## What is being asked
From the entries that follow, gather each line holding the word "agent".

· · · · · · ·

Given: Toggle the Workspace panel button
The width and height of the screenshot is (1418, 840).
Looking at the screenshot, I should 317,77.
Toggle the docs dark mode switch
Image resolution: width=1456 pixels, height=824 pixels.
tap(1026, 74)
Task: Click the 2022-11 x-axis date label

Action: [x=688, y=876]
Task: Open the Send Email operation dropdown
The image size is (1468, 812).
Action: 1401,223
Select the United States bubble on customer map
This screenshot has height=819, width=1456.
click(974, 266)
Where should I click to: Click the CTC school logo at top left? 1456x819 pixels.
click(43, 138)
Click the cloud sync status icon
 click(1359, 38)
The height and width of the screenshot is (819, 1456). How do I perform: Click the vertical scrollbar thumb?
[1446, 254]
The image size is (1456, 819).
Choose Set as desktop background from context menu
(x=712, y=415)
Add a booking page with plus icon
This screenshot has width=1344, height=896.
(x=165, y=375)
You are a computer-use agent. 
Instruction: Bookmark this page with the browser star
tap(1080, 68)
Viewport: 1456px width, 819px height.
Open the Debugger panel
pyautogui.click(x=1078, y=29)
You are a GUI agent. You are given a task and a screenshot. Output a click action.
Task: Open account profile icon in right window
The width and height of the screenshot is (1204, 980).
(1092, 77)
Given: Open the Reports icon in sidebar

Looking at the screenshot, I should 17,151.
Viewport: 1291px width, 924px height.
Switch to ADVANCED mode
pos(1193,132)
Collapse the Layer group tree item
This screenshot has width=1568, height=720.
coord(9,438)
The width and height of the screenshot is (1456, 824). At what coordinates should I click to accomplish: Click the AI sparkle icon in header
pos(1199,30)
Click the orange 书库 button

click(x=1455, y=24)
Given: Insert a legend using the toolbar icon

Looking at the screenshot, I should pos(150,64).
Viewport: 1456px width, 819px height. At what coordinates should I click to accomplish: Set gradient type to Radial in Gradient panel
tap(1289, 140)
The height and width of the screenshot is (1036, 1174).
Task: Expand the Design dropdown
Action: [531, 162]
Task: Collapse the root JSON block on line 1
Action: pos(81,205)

· · · · · · ·

## Response to this exercise
You are a computer-use agent. 
You are a GUI agent. You are given a task and a screenshot. Output a click action.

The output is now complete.